CGO_ENABLED=0 go build -o membershipd ./cmd/membershipd
# 2. Link the unit into the systemd user directory.
mkdir -p ~/.config/systemd/user
ln -sf "$PWD/deploy/unibus-membershipd.service" ~/.config/systemd/user/unibus-membershipd.service
# 3. Reload, enable (start on login) and start now.
systemctl --user daemon-reload
systemctl --user enable --now unibus-membershipd.service
# (optional) survive logout without an active session:
# sudo loginctl enable-linger "$USER"
```
## Operate
```bash
systemctl --user status unibus-membershipd.service # is it active?

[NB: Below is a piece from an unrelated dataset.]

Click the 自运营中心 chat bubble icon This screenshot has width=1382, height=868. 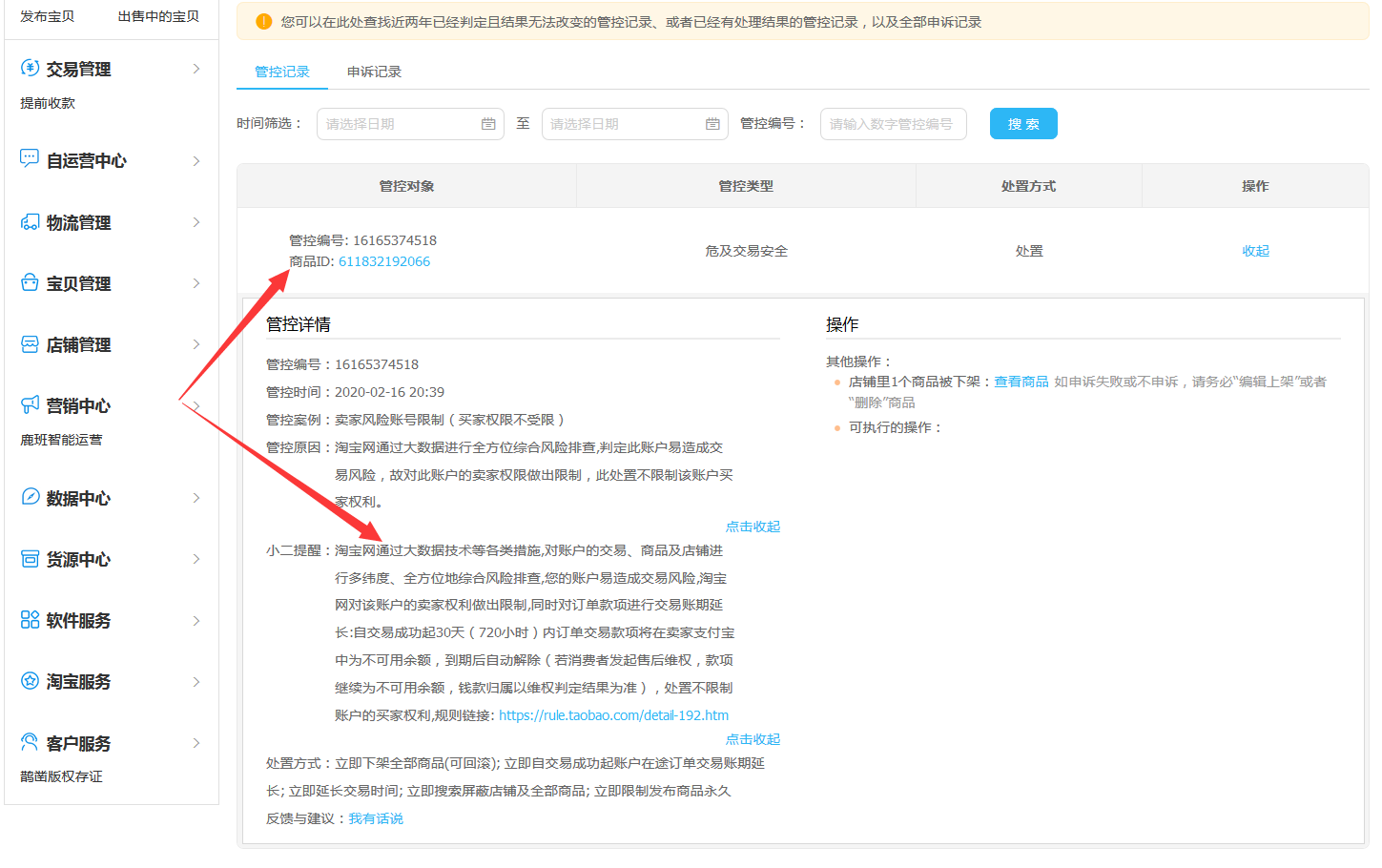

systemctl --user restart unibus-membershipd.service # after a rebuild
systemctl --user stop unibus-membershipd.service
systemctl --user disable unibus-membershipd.service # stop starting on login
journalctl --user -u unibus-membershipd.service -f # follow logs
# Health (local and from another LAN host):
curl -fsS http://127.0.0.1:8470/healthz
curl -fsS http://<host-lan-ip>:8470/healthz
```
## Notes
- Writable state (SQLite DB, JetStream store, blobs) lives under `local_files/`
relative to `WorkingDirectory`, which the unit sets to the app directory.
- After editing the app code, rebuild (`CGO_ENABLED=0 go build -o membershipd
./cmd/membershipd`) and `systemctl --user restart unibus-membershipd.service`.
- To run against an external NATS instead of the embedded one, append
`--nats-url nats://<host>:4222` to `ExecStart` and re-run `daemon-reload` +
`restart`.
## Clustering (HA) — see `deploy/cluster/`
The single-node service above is secure on its own. Running unibus as a
multi-node **cluster** has extra hardening rules (issues 0006a0006f); the full
runbook and the generated material live in `deploy/cluster/`. Key points an
operator must know:
- **Homogeneous posture (0006d).** Every node MUST run `--bus-auth enforce` (the
binary refuses to join a cluster otherwise) and present mutual route TLS on a
public bind. `/healthz` publishes each node's `posture` so a monitor can flag a
node that is not `enforce`+`acl`+`tls`.
- **Separate route CA (0006f).** The cluster route layer authenticates *nodes*,
not bus users — sign the route certs with a **dedicated cluster CA**
(`--route-tls-ca`), NOT the client data-plane CA (`--tls-cert`'s CA). Keeping
the two trust roots separate means a client cert can never be presented to the
route port. `deploy/cluster/generate-cluster-certs.sh` builds this CA.
- **Secret out of argv (0006f).** Pass the route password via
`--cluster-pass-file` or the `UNIBUS_CLUSTER_PASS` env var, NOT `--cluster-pass`
or a `nats://user:pass@host` in `--routes` (both are visible in `ps`/journald).
When the secret comes from a file/env, list peers as bare `--routes
nats://<host>:6250` and the binary injects the credentials.
- **`migrate-to-kv` confidentiality (0006f).** The migration writes the allowlist
(handles/roles/sign pubs) into KV. Run it only against a **loopback** nats-url,
or pin TLS with `--ca` for a remote target — otherwise that metadata travels in
cleartext. The binary refuses a remote target without `--ca`.
- **R1 is NOT HA (0006a/N3-DoS).** With `--kv-replicas 1` the control plane
(including the nonce bucket) is a single point of failure: if the node owning
the stream dies, every authenticated request fails closed (auth DoS). Real HA
needs **R3** (quorum 2/3): raise replicas in place with `nats stream update
--replicas 3` once the third node has joined. Do not advertise R1 as HA.